Over the last two weeks, Secretary Betsy DeVos has appeared before both the House and Senate Appropriations committees to provide a rationale for the President’s proposed FY21 budget. As you will remember, the President released his budget on February 10 and the proposal calls for block granting 29 programs – including Title IIA – and providing almost $5 billion less in funding for the block granted programs.

At both hearings, it was apparent that Congress had little interest in the President’s block grant proposal. Both House Subcommittee Chair Rosa DeLauro (D-CT) and Ranking Member Tom Cole (R-OK) pushed back on the proposed block grant at the first hearing, with DeLauro declaring: “You would endanger youth literacy as well as potentially increase class size and undermine efforts to support diverse teachers by eliminating the main program — Supporting Effective Instruction State Grants which we increased for the first time in many years (-$2.1 billion).” Rep. Cheri Bustos (D-IL) asked the Secretary how eliminating Title II-A would help her rural district, which is suffering a significant teacher shortage, recruit and retain teachers.

At the Senate hearing on March 5, Senate Subcommittee Chair Roy Blunt (R-MO) indicated that while he was intrigued by the bold block grant idea, it was “not our job to make these kind of authorizing and policy decisions” and that the Committee would “write the appropriations bill under current law.” He also listed several specific program cuts and changes that the Committee would be “unlikely to accept,” including Title II-A.

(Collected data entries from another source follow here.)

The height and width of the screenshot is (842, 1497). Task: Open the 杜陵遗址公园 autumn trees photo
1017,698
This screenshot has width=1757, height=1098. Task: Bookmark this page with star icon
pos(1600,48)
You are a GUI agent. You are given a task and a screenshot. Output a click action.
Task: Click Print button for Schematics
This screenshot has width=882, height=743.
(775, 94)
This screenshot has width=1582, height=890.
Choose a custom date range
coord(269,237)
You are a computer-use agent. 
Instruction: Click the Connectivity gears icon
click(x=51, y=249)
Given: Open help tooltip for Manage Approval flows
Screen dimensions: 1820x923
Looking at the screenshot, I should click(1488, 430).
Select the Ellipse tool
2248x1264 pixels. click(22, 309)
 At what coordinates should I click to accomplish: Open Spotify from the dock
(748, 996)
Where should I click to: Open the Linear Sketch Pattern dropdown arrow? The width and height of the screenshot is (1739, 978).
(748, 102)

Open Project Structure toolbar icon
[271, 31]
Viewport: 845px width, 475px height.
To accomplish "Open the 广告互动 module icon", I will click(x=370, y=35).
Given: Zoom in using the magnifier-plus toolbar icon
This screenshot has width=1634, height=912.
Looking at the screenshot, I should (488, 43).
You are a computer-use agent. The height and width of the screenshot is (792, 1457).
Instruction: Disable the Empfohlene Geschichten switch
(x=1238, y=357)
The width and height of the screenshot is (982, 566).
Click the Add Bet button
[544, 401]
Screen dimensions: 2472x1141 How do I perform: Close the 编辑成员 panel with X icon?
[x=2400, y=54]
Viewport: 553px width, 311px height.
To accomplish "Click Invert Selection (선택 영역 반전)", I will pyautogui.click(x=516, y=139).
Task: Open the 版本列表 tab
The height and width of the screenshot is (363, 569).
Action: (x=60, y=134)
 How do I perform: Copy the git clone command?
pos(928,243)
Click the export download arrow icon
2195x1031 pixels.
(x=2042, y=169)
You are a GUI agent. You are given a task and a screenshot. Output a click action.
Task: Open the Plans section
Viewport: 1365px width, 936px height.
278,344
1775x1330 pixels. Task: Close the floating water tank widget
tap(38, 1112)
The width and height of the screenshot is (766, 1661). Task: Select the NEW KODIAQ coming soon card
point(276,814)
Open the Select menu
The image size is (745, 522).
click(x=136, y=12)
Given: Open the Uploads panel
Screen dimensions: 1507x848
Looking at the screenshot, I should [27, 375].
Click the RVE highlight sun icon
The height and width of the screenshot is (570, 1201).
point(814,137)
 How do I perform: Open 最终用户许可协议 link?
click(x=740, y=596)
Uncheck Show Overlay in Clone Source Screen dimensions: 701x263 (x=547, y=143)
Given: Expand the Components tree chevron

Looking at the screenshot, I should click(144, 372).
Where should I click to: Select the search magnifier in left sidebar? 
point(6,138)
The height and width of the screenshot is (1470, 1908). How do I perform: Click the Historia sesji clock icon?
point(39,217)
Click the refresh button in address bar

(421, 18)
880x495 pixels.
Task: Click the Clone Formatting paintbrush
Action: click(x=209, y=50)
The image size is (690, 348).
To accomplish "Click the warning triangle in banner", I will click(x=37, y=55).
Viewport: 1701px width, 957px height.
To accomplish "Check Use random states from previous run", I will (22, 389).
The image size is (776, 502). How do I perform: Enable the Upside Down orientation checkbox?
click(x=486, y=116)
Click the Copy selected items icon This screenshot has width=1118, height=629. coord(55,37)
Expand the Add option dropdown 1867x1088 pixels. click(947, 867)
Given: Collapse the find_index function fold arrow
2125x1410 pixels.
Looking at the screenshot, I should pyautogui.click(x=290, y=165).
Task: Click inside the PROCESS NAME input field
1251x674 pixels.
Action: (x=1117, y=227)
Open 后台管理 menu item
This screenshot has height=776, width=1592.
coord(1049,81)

With these budget hearings complete, both the House and Senate Committees will begin working in earnest on drafting their version of Fiscal Year 2021 education appropriations legislation.  The time for Learning Forward stakeholders to make their voices heard is right now. Over the next several weeks, Learning Forward will be sharing messaging through our Take Action page – a call script, a sample email and sample tweets – that we hope each of you will use in helping to get the message out that full funding for Title IIA is critical. Your voice matters! We have been successful in fighting these cuts for several years but now is not the time to get complacent. Please reach out to your members of Congress and encourage your networks to do the same.